We pushed Howard out to 18 feet but dude just turns and sinks it anyway. He's a beast


----------



## JNice (Jul 13, 2002)

Man, I wish Dwight knew how to score.... imagine how good he'd be then.


----------



## Prolific Scorer (Dec 16, 2005)

*Dwight has been defending the paint perfectly, he's contesting anything around the basket.*


----------



## JNice (Jul 13, 2002)

Refs have been all over the place in this one ...

Perkins is lucky they aren't calling it too close or he would have been fouled out in the first quarter.

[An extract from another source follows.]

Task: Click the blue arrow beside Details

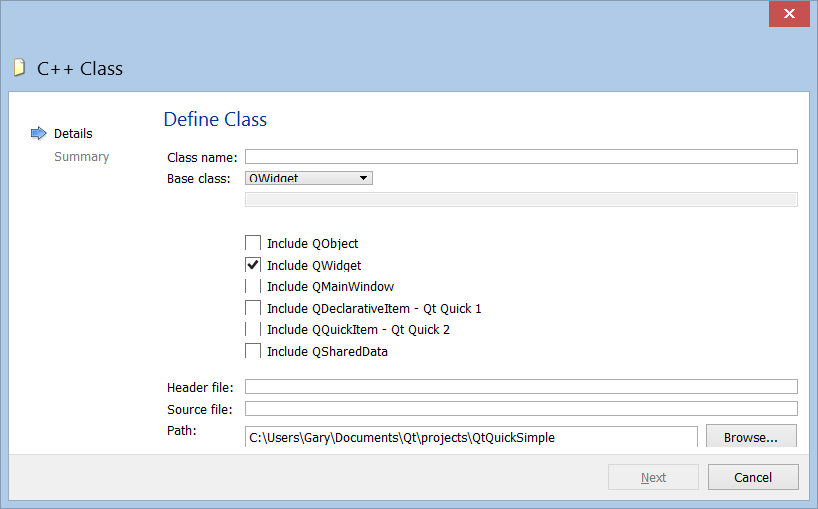Action: click(x=39, y=133)
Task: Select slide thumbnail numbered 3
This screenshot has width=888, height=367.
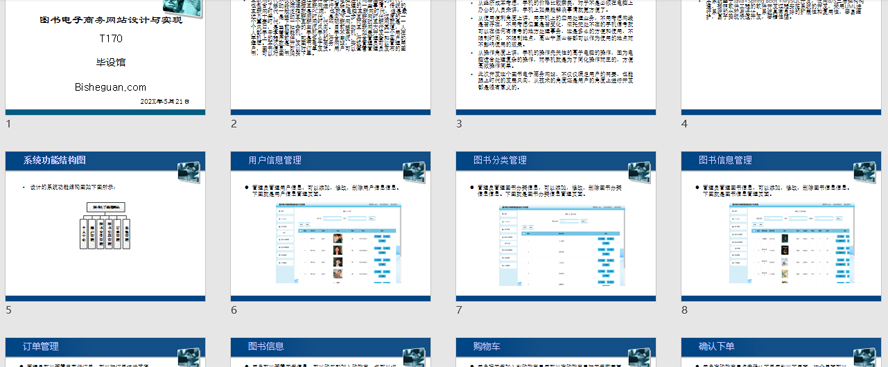Action: pyautogui.click(x=556, y=57)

They are doing a good job of keeping Dwight off the boards. That is about it.


----------



## Avalanche (Nov 17, 2005)

Prolific Scorer said:


> *Dwight has been defending the paint perfectly, he's contesting anything around the basket.*


thats cause hes barely moving from the basket.... Defensive 3 seconds anybody? refs?? no??? didnt think so

regardless of the officiating though the Magic are outplaying the C's at the moment, heres to a closer second half :cheers: ....... cause we will make a run at some point surely


----------



## Babir (Jan 10, 2005)

Halftime. Magic 58 Celtics 41. We should not relax in the 3rd quarter! We need to play with the same intensity and to increase the lead!
GO MAGIC!!!


----------



## Prolific Scorer (Dec 16, 2005)

*Good start offensively in the 2nd half for Boston. We're doing a decent job in withstanding Boston's run early on here...*


----------



## Prolific Scorer (Dec 16, 2005)

*Good tip-in by Garnett, he looked like he could've been over the back though.*


----------



## Marcus13 (Jul 17, 2002)

that **** was a miracle, no way he was even aiming for the hoop lol


----------



## Blue (Jun 21, 2007)

damn they're starting to come back..leads down to 8.


----------



## Blue (Jun 21, 2007)

.......6.....Ahhhh.......Rashard with a nice and 1


----------



## Babir (Jan 10, 2005)

Howard and Lewis got 4 fouls 
we need some shots from Turk!
GO MAGIC!!!


----------



## Prolific Scorer (Dec 16, 2005)

*WHAT A BIG SHOT BY HEDO!!! YESSS!*


----------



## HB (May 1, 2004)

I am rooting for you guys in this one.

Great game


----------



## Tooeasy (Nov 4, 2003)

raw lew hitting clutch free throws? crazytown.


----------



## Diable (Apr 26, 2005)

Boston has a lot of guys to beat up on Howard.If he doesn't start hitting his free throws he's going to see that a lot


----------



## JNice (Jul 13, 2002)

Crazy game. This one has been all over the place. The players and the refs.


----------



## JNice (Jul 13, 2002)

Diable said:


> Boston has a lot of guys to beat up on Howard.If he doesn't start hitting his free throws he's going to see that a lot


He has been a lot this season. This is the first game he's really had a period of struggling. And as has happened in the past, he tends to get tentative offensively when he does start missing.


----------



## Prolific Scorer (Dec 16, 2005)

*YESSSSS!!! 9-2 BABY!!!!!*


----------



## JNice (Jul 13, 2002)

Phew. Big win. Celts gave their best shot in the second half.


----------



## HB (May 1, 2004)

Congrats, big win!


----------



## Babir (Jan 10, 2005)

Huge win! Congratulations Magic fans!
Finally win at home against a solid team!


----------



## Avalanche (Nov 17, 2005)

Congrats guys... now smash the rest of the league so we dont look bad ok! lol

Great game, ref's were horrible both ways so hopefully next time we can watch a more free flowing game, for both teams sakes.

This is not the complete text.